Find the square root of the number without using any built-in function?

Question

I am working on below problem:

Given an integer, how do you find the square root of the number without using any built-in function?

  private static double computeSquareRootBinarySearch(double x, double precision) {
    double start = 0;
    double end = x / 2 + 1;
    double mid = (start + ((end - start) / 2));
    double prevMid = 0;
    double diff = Math.abs(mid - prevMid);

    while ((mid * mid != x) && (diff > precision)) {
      if (mid * mid > x) {
        end = mid;
      } else {
        start = mid;
      }
      prevMid = mid;
      mid = (start + end) / 2;
      diff = Math.abs(mid - prevMid);
    }
    return mid;
  }

I came up with above binary search algo but wanted to see if there is any optimization I can do in above algorithm?

Answer 1

• It is unlikely that mid * mid would ever be equal to x, so the opportunistic mid * mid != x consumes more cycles than it may save. I recommend to drop it entirely.
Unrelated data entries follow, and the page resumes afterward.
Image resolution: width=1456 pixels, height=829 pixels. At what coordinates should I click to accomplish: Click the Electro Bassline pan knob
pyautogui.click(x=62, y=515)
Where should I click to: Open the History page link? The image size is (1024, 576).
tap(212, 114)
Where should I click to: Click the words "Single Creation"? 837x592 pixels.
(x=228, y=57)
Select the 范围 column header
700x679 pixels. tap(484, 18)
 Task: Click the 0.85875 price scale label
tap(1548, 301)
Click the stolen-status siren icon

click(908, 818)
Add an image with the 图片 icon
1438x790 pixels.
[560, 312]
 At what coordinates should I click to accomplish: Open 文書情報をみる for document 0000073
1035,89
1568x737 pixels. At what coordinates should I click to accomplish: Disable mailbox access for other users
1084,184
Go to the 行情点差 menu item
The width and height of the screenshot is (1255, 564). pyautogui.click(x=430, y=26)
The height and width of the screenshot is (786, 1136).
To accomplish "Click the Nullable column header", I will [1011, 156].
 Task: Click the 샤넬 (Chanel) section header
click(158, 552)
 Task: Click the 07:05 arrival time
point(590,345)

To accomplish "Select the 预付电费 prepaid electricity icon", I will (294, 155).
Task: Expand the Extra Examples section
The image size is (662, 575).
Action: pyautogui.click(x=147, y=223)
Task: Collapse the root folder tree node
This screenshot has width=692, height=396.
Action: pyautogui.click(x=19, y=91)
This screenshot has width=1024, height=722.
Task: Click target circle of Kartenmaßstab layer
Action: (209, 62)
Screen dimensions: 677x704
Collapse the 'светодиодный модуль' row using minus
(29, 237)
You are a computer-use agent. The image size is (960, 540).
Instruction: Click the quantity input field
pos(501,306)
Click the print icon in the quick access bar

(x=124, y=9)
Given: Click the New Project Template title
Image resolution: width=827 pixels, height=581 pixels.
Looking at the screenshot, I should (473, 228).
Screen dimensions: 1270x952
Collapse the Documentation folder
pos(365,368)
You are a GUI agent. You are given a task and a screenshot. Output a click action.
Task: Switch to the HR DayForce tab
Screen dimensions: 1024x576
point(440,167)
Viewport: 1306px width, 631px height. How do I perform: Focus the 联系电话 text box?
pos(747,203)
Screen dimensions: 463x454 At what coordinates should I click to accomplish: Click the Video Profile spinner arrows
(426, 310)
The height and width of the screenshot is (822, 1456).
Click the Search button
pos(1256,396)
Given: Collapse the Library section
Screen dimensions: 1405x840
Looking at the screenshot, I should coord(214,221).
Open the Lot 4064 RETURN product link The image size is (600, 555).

• The convergence rate is not the best. Your algorithm adds (approximately) one bit of precision per iteration. Compare it to a classic Newton-Raphson, which doubles the amount of correct bits per iteration.

• As mentioned in the comment, without using any built-in function part of assignment rules out using Math.abs.

• You may want to check the input for correctness: both x and precision must be positive.